A Vision for Responsible Innovation

The executive order on cryptocurrency highlights the critical role digital assets play in fostering economic growth and maintaining U.S. leadership in financial technology. It underscores the importance of supporting blockchain technologies across all sectors, ensuring their lawful and accessible use for individuals and businesses alike.

A cornerstone of this vision is the preservation of individual economic liberty. The order protects citizens’ rights to access decentralized blockchain networks, transact without censorship, and self-custody their digital assets. This commitment to decentralization underscores the administration’s focus on creating a vibrant and inclusive digital economy.

Safeguarding the Dollar’s Sovereignty

In an era of rapid advancements in digital currencies, the executive order on cryptocurrency takes significant steps to safeguard the U.S. dollar’s dominance in global finance.
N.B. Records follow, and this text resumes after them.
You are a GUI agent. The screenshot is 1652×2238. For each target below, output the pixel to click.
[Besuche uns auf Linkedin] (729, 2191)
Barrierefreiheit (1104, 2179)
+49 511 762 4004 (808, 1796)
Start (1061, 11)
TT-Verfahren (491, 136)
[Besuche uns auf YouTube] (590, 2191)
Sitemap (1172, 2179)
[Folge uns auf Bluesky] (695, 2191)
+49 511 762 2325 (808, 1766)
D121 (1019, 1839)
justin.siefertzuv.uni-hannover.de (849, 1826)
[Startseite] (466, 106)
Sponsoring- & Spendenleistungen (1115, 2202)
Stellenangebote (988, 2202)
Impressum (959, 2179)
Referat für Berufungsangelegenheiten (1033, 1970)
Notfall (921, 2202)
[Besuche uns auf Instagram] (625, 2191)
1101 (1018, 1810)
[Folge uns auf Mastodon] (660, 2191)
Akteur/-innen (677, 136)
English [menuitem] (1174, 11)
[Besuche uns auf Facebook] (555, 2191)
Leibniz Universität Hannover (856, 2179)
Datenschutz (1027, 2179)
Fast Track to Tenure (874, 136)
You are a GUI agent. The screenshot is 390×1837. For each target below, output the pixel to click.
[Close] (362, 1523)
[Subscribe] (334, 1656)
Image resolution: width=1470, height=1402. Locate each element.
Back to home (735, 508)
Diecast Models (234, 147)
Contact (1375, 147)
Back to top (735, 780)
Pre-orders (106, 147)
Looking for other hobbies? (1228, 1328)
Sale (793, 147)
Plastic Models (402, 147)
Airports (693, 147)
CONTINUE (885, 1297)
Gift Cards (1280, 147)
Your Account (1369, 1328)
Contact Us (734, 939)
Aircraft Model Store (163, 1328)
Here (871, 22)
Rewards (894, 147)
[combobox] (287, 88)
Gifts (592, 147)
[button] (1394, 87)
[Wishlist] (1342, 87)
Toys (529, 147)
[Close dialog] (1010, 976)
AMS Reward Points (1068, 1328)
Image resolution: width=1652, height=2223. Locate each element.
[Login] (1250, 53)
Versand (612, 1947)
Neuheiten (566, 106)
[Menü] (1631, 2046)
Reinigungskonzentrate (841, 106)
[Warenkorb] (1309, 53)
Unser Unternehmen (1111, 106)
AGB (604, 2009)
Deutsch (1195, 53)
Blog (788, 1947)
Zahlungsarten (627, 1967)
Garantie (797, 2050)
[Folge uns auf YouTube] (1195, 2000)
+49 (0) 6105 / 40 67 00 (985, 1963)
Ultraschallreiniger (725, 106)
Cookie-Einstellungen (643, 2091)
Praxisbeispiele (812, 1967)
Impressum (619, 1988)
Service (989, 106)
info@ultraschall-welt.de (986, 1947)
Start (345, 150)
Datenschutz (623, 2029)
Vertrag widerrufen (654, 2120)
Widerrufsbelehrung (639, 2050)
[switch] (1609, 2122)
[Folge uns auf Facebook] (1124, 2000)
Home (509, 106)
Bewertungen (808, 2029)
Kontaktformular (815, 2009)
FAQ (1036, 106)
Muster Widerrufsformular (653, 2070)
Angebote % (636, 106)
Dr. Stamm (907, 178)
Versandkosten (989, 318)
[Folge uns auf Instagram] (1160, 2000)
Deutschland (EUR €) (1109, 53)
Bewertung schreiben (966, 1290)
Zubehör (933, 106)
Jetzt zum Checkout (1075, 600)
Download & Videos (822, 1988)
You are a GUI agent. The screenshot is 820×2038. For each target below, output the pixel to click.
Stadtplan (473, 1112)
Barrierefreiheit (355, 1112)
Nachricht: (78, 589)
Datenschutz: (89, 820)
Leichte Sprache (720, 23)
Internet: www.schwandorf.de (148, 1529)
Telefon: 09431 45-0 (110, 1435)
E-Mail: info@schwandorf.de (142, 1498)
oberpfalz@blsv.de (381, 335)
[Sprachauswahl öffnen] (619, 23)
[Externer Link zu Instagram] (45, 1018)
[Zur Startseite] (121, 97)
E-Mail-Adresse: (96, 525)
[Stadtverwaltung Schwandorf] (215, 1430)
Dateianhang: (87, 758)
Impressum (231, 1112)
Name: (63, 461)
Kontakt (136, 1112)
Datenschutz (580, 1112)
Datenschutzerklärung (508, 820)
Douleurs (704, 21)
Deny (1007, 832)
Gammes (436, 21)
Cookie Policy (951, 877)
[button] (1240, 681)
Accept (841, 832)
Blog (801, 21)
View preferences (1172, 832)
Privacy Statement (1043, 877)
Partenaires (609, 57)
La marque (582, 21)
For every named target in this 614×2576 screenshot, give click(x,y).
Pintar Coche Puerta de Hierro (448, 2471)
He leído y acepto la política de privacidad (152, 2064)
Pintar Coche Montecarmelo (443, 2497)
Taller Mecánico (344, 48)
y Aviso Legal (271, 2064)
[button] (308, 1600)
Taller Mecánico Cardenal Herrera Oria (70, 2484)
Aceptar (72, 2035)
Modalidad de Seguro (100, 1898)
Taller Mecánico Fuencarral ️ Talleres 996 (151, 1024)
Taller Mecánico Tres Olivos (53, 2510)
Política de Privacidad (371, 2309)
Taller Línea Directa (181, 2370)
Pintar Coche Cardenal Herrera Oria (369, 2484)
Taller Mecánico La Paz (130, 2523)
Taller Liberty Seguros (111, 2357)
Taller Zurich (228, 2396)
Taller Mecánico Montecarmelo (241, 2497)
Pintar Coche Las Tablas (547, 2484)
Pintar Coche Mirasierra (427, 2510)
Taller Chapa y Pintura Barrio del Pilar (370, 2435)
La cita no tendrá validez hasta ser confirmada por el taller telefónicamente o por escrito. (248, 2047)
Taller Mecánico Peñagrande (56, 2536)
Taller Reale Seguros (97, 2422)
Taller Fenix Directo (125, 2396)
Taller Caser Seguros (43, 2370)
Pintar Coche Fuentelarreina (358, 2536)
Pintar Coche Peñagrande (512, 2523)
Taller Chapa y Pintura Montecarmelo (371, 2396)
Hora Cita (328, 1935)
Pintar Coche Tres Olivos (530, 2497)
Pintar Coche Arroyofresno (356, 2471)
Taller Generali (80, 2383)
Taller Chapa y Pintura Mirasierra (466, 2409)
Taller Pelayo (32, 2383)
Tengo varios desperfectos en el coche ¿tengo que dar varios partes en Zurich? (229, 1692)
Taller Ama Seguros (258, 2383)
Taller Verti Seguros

By promoting the development of legitimate, dollar-backed stablecoins, the administration aims to reinforce the dollar’s position as a cornerstone of international commerce, ensuring its relevance in the digital age.

Prohibition of Central Bank Digital Currencies (CBDCs)

One of the most controversial elements of the executive order on cryptocurrency is its outright ban on the establishment, issuance, or use of Central Bank Digital Currencies (CBDCs) within the U.S. jurisdiction. The administration argues that CBDCs pose risks to financial stability, individual privacy, and monetary sovereignty. Federal agencies are directed to terminate any ongoing CBDC initiatives, reflecting a decisive move away from centralized digital currencies.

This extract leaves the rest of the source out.